Hastalık yenilen et ve et ürünleri ile insanlara da bulaşabiliyor ve insanlarda “Creutzfeldt-Jakob Hastalığı” adı verilen bir hastalığa yol açıyor. Hastalık hayvanlarda olduğu gibi beyin dokularının hızla tahrip olmasına ve beynin süngerimsi bir yapıya dönüşmesine neden olarak ölüme sebebiyet veriyor.
Creutzfeldt-Jakob hastalığı insanlarda çok ender gözleniyor. 1996 yılından bu yana dünya genelinde alınan çeşitli önlemler hastalığın insanlarda görülme sıklığını da çok azalttı. Ancak hastalığın tedavisinin olmaması ve kesin olarak ölüme sebebiyet vermesi nedeniyle gıda güvenliği ile ilgili çalışmalarda deli dana hastalığı dikkatle izlenen ve kontrol edilmeye çalışılan konuların başında geliyor.
Gıda Tarım ve Hayvancılık Bakanlığı’nın bu konuda yapmış olduğu açıklama ise ülkemizde yapılan kontrol çalışmalarında ciddi yetersizlikler olduğuna işaret ediyor.

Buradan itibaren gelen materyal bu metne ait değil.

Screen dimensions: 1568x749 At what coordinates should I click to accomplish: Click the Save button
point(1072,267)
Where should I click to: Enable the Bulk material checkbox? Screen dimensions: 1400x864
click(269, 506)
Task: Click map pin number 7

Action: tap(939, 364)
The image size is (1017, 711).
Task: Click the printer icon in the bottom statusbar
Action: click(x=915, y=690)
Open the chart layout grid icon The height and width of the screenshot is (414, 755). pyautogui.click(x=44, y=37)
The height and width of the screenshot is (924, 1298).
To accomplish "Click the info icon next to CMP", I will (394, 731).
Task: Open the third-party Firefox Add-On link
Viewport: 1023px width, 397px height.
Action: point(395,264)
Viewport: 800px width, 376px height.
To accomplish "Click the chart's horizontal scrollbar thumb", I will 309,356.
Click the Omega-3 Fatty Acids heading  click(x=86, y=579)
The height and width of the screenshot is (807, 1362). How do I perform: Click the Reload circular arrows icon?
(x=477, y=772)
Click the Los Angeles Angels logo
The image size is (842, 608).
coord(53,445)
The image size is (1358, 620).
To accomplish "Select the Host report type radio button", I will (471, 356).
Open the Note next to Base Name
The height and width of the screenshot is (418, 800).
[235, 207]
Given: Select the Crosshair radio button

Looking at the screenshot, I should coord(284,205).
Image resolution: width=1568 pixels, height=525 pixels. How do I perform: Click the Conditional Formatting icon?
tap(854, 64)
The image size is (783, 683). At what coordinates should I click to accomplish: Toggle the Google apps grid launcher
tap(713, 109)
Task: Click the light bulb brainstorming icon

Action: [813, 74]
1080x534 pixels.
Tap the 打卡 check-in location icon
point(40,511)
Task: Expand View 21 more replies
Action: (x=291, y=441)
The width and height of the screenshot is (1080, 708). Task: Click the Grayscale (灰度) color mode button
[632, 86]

Etlerde sağlık riski oluşturan hastalık etkeni o kadar çok ki Gıda Tarım ve Hayvancılık Bakanlığı’nın halk sağlığı açısından neleri görmezlikten geldiğini, yaptığı kontrol çalışmalarında hangi noktaları es geçtiğini deli dana hastalığı vesilesiyle dile getirmek gerekiyor.
Etlerde sağlık riski yaratan diğer etkenler
Ülkemizdeki et talebini karşılamak için yapılan canlı hayvan veya doğrudan et ithalatı miktarı yılda yıla artış gösteriyor.
İthal edilen et ve et ürünlerinin bir sağlık riski oluşturup oluşturmadığının anlaşılması için mutlaka yapılması gereken bazı kontroller var.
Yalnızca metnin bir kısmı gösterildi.